The Federal Court of Justice Thursday confirmed the verdict against Musoni. But it found that part of the case against Murwanashyaka was flawed – both in his favour and against.

“The guilty verdict is therefore to be completely annulled, even though the conviction of the accused as a leader of a terrorist organisation was without 
legal error per se,” said the court.

Murwanashyaka had been found guilty of abetting five attacks by FDLR rebels 
on Congolese settlements in 2008-2009.

But the court said the initial verdict by the higher regional court of Stuttgart did not sufficiently prove that Murwanashyaka's support of at least one of the attacks was premeditated.

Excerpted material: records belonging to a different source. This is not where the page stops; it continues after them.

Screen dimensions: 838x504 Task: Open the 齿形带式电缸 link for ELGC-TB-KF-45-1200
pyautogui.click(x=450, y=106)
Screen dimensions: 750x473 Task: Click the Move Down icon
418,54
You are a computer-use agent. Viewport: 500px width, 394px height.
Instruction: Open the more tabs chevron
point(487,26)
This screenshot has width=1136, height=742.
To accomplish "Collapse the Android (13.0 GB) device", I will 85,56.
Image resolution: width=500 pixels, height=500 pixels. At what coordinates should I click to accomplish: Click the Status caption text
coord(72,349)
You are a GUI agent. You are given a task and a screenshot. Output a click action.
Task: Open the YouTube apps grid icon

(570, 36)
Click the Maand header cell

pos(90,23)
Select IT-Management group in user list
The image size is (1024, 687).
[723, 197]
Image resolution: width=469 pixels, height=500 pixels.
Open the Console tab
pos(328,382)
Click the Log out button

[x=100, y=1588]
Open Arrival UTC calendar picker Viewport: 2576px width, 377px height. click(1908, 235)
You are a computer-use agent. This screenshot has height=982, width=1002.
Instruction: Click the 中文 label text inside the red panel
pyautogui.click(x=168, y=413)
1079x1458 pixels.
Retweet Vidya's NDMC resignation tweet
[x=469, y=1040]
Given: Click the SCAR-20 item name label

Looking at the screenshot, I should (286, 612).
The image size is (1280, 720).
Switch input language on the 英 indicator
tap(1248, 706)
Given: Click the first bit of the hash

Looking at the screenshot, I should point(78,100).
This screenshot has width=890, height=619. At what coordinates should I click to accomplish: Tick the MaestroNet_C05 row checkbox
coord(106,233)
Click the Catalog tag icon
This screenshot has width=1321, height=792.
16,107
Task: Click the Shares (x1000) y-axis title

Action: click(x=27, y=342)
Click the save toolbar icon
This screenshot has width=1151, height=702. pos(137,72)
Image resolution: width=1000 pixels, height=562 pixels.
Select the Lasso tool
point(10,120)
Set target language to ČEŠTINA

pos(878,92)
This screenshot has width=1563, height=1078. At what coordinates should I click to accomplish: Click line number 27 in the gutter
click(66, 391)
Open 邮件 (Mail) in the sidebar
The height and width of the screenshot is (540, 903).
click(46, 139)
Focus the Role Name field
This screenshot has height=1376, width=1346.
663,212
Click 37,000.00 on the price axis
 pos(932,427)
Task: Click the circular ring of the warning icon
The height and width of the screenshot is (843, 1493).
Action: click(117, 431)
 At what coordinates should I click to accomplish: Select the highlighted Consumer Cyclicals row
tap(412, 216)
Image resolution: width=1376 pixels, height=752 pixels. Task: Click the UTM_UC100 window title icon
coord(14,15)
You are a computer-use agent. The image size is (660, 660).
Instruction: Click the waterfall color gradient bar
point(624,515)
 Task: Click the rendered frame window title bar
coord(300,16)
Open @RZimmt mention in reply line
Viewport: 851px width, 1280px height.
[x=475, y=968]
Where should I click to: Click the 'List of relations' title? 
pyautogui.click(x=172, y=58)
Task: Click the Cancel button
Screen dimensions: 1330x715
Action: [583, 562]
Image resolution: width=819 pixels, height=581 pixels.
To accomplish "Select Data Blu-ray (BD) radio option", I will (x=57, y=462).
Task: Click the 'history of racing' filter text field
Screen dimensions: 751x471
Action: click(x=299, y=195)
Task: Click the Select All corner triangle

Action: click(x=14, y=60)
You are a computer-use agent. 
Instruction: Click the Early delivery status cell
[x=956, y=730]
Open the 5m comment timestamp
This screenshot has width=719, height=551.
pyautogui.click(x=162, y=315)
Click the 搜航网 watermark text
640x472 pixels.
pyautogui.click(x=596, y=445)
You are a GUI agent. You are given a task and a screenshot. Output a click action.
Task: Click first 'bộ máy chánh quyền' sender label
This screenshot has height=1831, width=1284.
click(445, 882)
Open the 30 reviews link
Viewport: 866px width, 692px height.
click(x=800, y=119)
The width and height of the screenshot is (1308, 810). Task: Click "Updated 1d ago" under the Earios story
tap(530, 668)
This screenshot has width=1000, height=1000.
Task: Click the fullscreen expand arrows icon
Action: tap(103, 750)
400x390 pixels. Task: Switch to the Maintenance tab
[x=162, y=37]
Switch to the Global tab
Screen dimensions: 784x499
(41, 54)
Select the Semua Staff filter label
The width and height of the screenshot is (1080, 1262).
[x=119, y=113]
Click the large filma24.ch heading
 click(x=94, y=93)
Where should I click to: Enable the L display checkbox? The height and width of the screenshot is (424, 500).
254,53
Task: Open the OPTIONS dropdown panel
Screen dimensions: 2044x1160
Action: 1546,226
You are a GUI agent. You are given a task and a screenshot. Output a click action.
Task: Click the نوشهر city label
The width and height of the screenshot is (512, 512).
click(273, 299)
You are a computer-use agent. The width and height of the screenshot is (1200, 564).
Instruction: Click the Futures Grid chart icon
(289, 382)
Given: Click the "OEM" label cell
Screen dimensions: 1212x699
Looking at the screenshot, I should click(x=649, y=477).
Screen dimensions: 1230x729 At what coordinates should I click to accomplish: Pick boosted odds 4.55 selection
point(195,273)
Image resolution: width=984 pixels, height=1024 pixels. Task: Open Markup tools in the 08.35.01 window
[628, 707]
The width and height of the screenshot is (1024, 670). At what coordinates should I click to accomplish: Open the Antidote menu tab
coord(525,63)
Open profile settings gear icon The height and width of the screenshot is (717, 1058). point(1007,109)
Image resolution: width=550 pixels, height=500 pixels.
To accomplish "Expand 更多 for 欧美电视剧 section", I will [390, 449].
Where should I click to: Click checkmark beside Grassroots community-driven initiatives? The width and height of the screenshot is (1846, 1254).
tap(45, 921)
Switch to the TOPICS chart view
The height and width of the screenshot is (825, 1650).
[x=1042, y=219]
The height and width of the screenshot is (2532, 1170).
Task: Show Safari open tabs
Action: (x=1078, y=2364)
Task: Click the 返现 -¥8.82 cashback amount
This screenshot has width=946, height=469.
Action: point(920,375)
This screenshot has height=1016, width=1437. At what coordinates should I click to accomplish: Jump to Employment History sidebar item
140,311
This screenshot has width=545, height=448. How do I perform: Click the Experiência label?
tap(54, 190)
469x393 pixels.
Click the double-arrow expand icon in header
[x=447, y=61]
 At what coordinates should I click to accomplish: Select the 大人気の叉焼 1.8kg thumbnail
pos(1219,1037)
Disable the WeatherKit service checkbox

The judges ordered the Stuttgart tribunal to take a fresh look at his role in all five attacks.

They also disagreed with the previous decision not to judge the accused for crimes against humanity as well as war crimes.

Musoni was allowed to go free after the ruling because he had already been in pre-trial jail for almost six years and, therefore qualified for conditional release for good behaviour. Murwanashyaka currently remains in jail.

The original verdict in the case, after a trial that lasted more than four years, was at the time hailed as a breakthrough by the United Nations in efforts to bring FDLR commanders living abroad to justice.

The two Rwandans, who have lived in Germany for more than 20 years, were 
initially accused of 26 counts of crimes against humanity and 39 counts of war  crimes.

But over time that was whittled down to charges related specifically to the killings, in part because the court decided not to further tax the vulnerability of traumatised rape victims or child soldiers by making them appear before the hearing.

The judge back then said the difficulties encountered by the prosecution in  the biggest such trial in Germany as well as the length of time the case took had been “unacceptable”.